Graphic Design, Typography

Massimo Vignelli in Gary Hustwit’s film, Helvetica

Sad news reached CR from the US earlier today – the great designer and teacher Massimo Vignelli died this morning at the age of 83…

Earlier this month, Pentagram partner Michael Bierut informed us that Vignelli was very ill and was spending his final days at his home – and that the designer’s son Luca had a request. He wanted to ask those who had been either inspired or influenced by his father’s work to write to him in New York.

The reaction was unprecedented. While intended as a means through which to send hand-written notes of thanks and appreciation to the designer, news of the idea spread online and soon people were also leaving their thoughts on blog posts, in comments, and on social media. Such was his influence.

As a graphic designer, Vignelli’s place within the history of the great practitioners has long been assured. He and his wife Lella had initially established the Vignelli Office of Design and Architecture in Milan in 1960, with Massimo becoming design director of the pioneering Unimark International Corporation, with its offices in New York, Chicago and Milan, five years later.

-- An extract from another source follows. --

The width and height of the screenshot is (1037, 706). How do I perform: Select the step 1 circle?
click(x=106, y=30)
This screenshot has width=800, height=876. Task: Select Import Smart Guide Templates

New York Subway Guide, via MoMA

The subway sign system created for the New York Metropolitan Transit Authority in 1966 – along with the modernistsubway ‘diagram’ – remains one of the studio’s most well-regarded projects among designers (the signage manual now even has its own website at

In 1971 Massimo and Lella co-founded Vignelli Associates, which became Vignelli Designs in 1978. As Vignelli Associates, the Vignelli’s continued to produce work for a range of iconic US brands – from Bloomingdale’s to American Airlines – as well as working on interiors, packaging designs, furniture and products, such as the much-loved Hellerware system (another client which continued a relationship with the designer since the Unimark days).

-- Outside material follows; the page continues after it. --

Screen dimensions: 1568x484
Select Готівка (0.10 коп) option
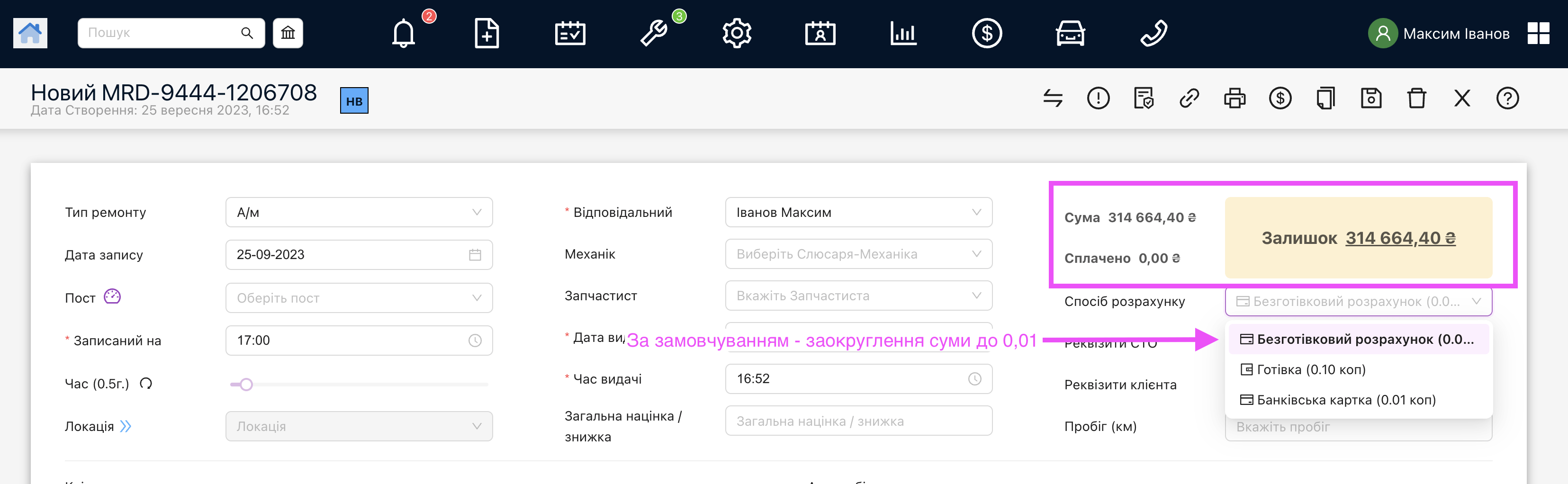pyautogui.click(x=1310, y=369)
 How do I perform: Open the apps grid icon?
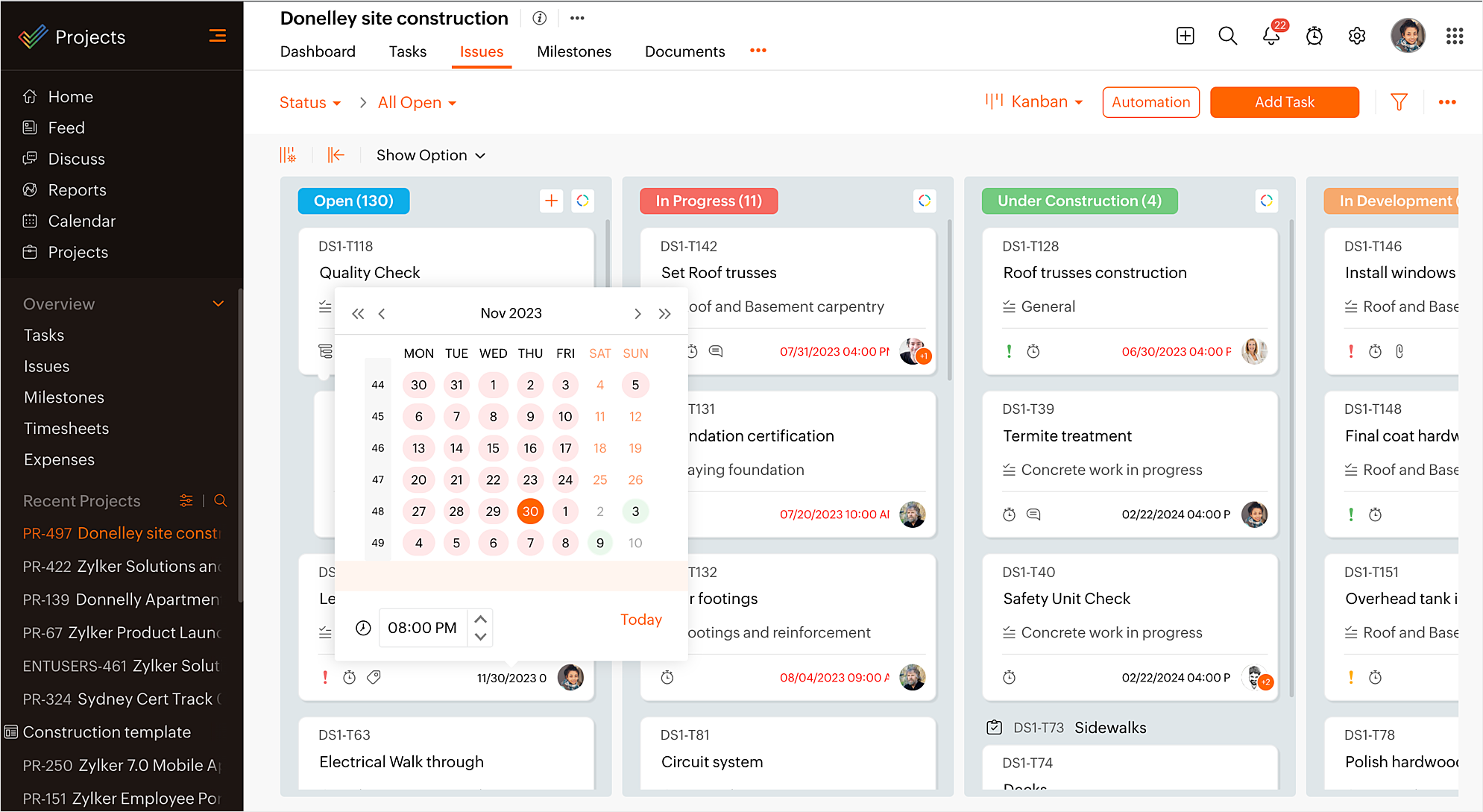pyautogui.click(x=1454, y=36)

Identity for American Airlines, via

Yet many of the comments on our own post last month mentioned Vignelli’s generosity and engaging manner; the amount of time he gave to young designers, particulary on their portfolios; or what he conveyed when he gave presentations and talks. It’s a reputation that Vignelli had for many years.

Indeed Bierut, who worked for Vignelli Associates from 1980 to 1990, today posted a moving recollection on Design Observer of his time spent with the designer.

“Today there is an entire building in Rochester, New York, dedicated to preserving the Vignelli legacy,” Bierut writes. “But in those days, it seemed to me that the whole city of New York was a permanent Vignelli exhibition. To get to the office, I rode in a subway with Vignelli-designed signage, shared the sidewalk with people holding Vignelli-designed Bloomingdale’s shopping bags, walked by St. Peter’s Church with its Vignelli-designed pipe organ visible through the window.”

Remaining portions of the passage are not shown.